Creator Layer Unlock

· Contribution-based Revenue Model; More Transparent and Fair

-Exchange Fee Sharing

-Event Fee Sharing

· Creator Token enables direct value flow from fans to creators

· Ad-Free to improve user retention

· Platform inherently drives user growth, benefiting creators

Why Not AI or Gaming?

Current AI consumer applications are still in the early stages. We need to wait for applications that can truly achieve "one-click DeFi/account management" to unleash their potential; the current security and feasibility infrastructure is still lacking.

As for gaming, blockchain games struggle to break through as their core users are mostly "Farmers" chasing money rather than enjoying the game, resulting in low user retention. However, in the future, games may incorporate the underlying crypto paradigm (such as economic and item systems), while player/developer focus remains on playability—if a game like CSGO had utilized on-chain economy, it might have been very successful.

On this note, there have been successful examples of small games using cryptographic mechanisms (Freysa, DFK, Axie).

Arguments and Framework

Main Viewpoint: Market Maturity → Reduction of Interchain Fragmentation → A few "Super Chains" Will Emerge Victorious → Institutions should bet on the next-gen consumer applications on these super chains and their supporting infrastructure.

This trend is already happening, with activity concentrated on a few chains rather than dispersed across over 100 L2s.

Here, "Super Chains" refer to chains centered around consumers, optimizing speed and experience, such as Solana, Hyperliquid, Monad, MegaETH.

Analogy:

· Super Chains: iOS, Android

· Applications: Instagram, Cash App, Robinhood

· Support Stack: AWS, Azure, Google Cloud

As previously mentioned, consumer applications can be divided into two key focuses:

Web2 Native: Applications that initially attract Web2 users, leveraging the crypto paradigm to unlock new behaviors—should focus on seamless backend integration of encryption without claiming to be a "crypto app" product (such as Polymarket).

Web3 Native: The verified determinant is a better UX + lightning-fast interface + ample liquidity + all-in-one solution (eliminating fragmentation). The next generation of Web3 users values UX more than returns or technology, only caring about the latter two beyond a certain threshold. Teams and applications that understand this should command a valuation premium.

Generally, it also needs to have the following elements:

Conclusion

Consumer investment targets do not need to rely entirely on differentiated value propositions (although they can). Snapchat is not a technological revolution; instead, it recombines existing technologies (chat modules, camera AIO) to create new unlocks.

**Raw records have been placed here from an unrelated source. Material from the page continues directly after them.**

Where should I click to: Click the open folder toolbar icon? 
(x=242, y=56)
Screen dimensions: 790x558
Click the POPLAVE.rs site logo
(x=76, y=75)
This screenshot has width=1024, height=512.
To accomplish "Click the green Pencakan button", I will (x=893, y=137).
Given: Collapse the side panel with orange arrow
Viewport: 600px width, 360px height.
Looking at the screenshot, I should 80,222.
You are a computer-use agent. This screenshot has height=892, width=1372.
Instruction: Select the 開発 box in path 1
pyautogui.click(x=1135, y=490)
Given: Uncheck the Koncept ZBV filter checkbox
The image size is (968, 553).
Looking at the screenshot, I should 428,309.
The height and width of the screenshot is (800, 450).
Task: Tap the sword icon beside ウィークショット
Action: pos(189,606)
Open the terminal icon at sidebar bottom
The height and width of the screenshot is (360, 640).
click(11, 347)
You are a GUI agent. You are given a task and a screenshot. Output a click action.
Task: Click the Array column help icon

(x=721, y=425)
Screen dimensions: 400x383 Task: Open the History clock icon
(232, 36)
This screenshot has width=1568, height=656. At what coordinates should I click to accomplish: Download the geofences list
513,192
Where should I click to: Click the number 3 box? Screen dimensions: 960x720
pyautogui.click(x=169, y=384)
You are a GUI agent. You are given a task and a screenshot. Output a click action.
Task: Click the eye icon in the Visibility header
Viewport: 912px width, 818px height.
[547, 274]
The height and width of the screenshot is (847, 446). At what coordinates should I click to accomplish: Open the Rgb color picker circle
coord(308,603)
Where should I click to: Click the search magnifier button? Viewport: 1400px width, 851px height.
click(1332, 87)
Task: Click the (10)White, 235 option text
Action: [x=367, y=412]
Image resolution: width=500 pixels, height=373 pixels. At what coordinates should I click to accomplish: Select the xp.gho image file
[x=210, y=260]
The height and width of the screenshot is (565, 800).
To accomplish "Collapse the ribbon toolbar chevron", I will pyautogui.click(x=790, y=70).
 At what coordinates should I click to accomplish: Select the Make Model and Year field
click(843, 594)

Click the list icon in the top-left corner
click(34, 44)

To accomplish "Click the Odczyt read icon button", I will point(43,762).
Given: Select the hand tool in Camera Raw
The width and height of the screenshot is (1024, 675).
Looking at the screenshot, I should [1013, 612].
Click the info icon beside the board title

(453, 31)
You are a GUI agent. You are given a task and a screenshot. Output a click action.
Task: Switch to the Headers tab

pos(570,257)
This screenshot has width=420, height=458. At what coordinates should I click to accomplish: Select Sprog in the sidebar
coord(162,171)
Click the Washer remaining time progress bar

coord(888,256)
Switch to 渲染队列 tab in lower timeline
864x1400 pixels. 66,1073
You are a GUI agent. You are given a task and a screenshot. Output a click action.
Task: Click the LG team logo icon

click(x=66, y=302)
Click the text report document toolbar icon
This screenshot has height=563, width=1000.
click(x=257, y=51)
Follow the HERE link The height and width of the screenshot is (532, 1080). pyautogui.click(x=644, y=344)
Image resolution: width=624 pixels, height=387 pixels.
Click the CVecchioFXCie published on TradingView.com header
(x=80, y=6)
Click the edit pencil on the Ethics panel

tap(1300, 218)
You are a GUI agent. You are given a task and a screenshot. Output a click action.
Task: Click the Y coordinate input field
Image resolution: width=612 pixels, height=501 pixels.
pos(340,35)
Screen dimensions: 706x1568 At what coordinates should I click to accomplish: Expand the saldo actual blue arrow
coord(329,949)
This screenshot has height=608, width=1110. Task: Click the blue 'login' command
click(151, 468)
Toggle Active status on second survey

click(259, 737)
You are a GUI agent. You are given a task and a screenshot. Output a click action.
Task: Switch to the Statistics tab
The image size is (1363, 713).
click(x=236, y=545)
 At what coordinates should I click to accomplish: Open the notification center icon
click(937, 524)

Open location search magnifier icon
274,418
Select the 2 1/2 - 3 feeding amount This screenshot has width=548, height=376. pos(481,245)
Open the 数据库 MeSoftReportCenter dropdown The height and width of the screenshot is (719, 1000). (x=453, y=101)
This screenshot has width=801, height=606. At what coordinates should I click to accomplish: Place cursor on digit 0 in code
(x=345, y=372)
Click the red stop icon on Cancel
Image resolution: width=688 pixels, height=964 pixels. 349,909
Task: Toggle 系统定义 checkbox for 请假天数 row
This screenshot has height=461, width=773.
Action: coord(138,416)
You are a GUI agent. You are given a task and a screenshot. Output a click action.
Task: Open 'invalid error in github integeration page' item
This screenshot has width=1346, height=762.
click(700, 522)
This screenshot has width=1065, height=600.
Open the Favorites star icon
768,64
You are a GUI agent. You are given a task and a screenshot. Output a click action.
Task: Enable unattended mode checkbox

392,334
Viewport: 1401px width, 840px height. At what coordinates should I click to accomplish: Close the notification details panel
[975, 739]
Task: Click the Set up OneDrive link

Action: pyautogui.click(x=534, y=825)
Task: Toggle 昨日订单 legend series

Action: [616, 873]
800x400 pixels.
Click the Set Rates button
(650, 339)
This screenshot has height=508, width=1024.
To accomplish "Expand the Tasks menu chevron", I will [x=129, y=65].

Therefore, evaluating consumer targets from a traditional infrastructure perspective is biased; institutions should consider: Can this project be a good business and ultimately generate returns for the fund?

For this reason, the following should be evaluated:

1. Distribution capability is superior to the product itself—can they reach users?

2. Is there effective recombination of existing modules to create a completely new experience?

Funds can no longer rely on infrastructure alone to drive returns. It is not to say that infrastructure is unimportant, but rather that in a market where narrative is king, they must have real appeal and use cases, rather than value propositions that no one cares about. Overall, regarding consumer targets, most investors tend to be overly "right-leaning"—adhering too literally to "first principles"—while true winners often rely on better branding and UX—traits that are implicit yet crucial.